+++ Information +++

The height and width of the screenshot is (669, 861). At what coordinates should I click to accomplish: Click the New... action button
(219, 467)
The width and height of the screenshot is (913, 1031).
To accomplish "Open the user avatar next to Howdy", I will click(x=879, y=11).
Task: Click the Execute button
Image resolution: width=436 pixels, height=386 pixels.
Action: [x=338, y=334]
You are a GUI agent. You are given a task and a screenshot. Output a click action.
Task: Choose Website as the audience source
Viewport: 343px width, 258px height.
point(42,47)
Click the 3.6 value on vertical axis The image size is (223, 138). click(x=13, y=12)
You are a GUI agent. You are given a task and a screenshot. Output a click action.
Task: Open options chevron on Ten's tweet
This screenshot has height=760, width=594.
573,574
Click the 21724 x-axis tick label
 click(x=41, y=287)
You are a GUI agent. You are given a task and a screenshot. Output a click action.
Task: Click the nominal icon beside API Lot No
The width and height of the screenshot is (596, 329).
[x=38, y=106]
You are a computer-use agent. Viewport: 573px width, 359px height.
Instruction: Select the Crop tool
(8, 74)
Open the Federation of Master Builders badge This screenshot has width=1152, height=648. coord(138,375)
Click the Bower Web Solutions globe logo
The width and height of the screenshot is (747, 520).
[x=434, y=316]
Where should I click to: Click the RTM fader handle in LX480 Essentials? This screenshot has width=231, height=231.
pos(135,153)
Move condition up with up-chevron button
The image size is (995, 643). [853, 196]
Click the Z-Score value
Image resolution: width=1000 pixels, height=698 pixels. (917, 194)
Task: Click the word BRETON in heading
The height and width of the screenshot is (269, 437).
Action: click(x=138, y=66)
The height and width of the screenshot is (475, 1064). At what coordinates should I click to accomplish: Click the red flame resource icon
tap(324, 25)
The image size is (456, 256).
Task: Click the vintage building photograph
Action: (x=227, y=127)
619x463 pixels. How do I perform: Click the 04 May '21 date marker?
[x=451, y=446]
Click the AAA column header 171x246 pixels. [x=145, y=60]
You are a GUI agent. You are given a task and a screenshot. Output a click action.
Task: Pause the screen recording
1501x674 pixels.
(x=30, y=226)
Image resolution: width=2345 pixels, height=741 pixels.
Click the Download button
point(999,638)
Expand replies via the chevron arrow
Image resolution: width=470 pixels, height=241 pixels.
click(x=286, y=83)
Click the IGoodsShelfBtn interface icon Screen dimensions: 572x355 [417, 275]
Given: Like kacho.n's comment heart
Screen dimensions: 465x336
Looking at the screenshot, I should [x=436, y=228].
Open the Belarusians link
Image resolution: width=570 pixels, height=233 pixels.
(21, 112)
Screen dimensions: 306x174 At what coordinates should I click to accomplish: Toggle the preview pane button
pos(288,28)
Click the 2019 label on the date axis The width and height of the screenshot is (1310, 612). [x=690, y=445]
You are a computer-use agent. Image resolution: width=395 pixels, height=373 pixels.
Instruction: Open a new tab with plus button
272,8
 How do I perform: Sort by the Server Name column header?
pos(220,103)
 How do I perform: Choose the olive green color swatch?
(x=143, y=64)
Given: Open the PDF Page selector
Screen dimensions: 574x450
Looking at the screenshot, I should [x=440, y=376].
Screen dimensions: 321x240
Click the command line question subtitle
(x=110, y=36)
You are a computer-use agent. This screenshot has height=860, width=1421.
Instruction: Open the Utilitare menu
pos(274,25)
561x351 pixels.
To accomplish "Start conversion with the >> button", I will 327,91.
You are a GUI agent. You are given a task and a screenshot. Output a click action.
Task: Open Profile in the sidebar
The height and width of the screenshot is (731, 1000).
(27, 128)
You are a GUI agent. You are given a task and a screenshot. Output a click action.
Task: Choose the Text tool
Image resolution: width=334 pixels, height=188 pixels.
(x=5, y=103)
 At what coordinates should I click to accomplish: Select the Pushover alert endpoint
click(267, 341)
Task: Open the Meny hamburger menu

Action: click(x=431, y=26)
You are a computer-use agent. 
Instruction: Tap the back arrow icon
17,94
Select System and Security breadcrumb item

+++

_Task to carry out:_
If a line in the data above includes the string "computer", copy it.

_Answer to this task:_
You are a computer-use agent. Viewport: 573px width, 359px height.
You are a computer-use agent. Image resolution: width=395 pixels, height=373 pixels.
You are a computer-use agent. This screenshot has height=860, width=1421.
You are a computer-use agent. 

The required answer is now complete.